• [ACTIVITY]
With both ends included, transcribe exactly the records below from their first line to the line that contains "[Home page] (375, 191)".

• [PROVIDED DATA]
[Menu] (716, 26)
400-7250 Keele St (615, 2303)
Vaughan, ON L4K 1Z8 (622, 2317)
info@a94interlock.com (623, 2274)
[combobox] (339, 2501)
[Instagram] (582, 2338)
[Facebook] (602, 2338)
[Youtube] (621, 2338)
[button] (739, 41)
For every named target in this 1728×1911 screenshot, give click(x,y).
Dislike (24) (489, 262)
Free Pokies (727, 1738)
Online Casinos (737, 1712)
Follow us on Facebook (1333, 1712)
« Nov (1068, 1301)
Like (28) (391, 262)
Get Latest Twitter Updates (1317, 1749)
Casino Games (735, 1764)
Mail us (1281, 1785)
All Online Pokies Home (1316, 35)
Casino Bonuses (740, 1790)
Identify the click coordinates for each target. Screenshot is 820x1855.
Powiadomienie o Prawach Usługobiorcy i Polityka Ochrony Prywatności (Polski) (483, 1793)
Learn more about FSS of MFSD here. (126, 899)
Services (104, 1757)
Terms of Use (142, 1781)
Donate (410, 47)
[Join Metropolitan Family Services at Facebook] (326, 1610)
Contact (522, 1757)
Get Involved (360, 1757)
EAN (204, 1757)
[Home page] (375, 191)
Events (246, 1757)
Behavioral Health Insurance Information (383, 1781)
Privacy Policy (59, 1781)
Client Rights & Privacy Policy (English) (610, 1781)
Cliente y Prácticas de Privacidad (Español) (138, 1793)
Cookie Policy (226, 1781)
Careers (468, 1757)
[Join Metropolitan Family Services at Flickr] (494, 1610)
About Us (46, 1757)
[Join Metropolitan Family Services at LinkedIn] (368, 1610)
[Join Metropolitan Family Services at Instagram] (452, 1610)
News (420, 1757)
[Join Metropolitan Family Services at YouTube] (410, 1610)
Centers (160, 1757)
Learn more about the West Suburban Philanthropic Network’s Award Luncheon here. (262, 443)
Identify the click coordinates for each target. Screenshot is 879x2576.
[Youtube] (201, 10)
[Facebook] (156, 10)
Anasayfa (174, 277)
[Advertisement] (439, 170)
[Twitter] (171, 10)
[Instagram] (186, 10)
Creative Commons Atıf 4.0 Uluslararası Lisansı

• [RESPONSE TO THE EXERCISE]
[Menu] (716, 26)
400-7250 Keele St (615, 2303)
Vaughan, ON L4K 1Z8 (622, 2317)
info@a94interlock.com (623, 2274)
[combobox] (339, 2501)
[Instagram] (582, 2338)
[Facebook] (602, 2338)
[Youtube] (621, 2338)
[button] (739, 41)
For every named target in this 1728×1911 screenshot, give click(x,y).
Dislike (24) (489, 262)
Free Pokies (727, 1738)
Online Casinos (737, 1712)
Follow us on Facebook (1333, 1712)
« Nov (1068, 1301)
Like (28) (391, 262)
Get Latest Twitter Updates (1317, 1749)
Casino Games (735, 1764)
Mail us (1281, 1785)
All Online Pokies Home (1316, 35)
Casino Bonuses (740, 1790)
Identify the click coordinates for each target. Screenshot is 820x1855.
Powiadomienie o Prawach Usługobiorcy i Polityka Ochrony Prywatności (Polski) (483, 1793)
Learn more about FSS of MFSD here. (126, 899)
Services (104, 1757)
Terms of Use (142, 1781)
Donate (410, 47)
[Join Metropolitan Family Services at Facebook] (326, 1610)
Contact (522, 1757)
Get Involved (360, 1757)
EAN (204, 1757)
[Home page] (375, 191)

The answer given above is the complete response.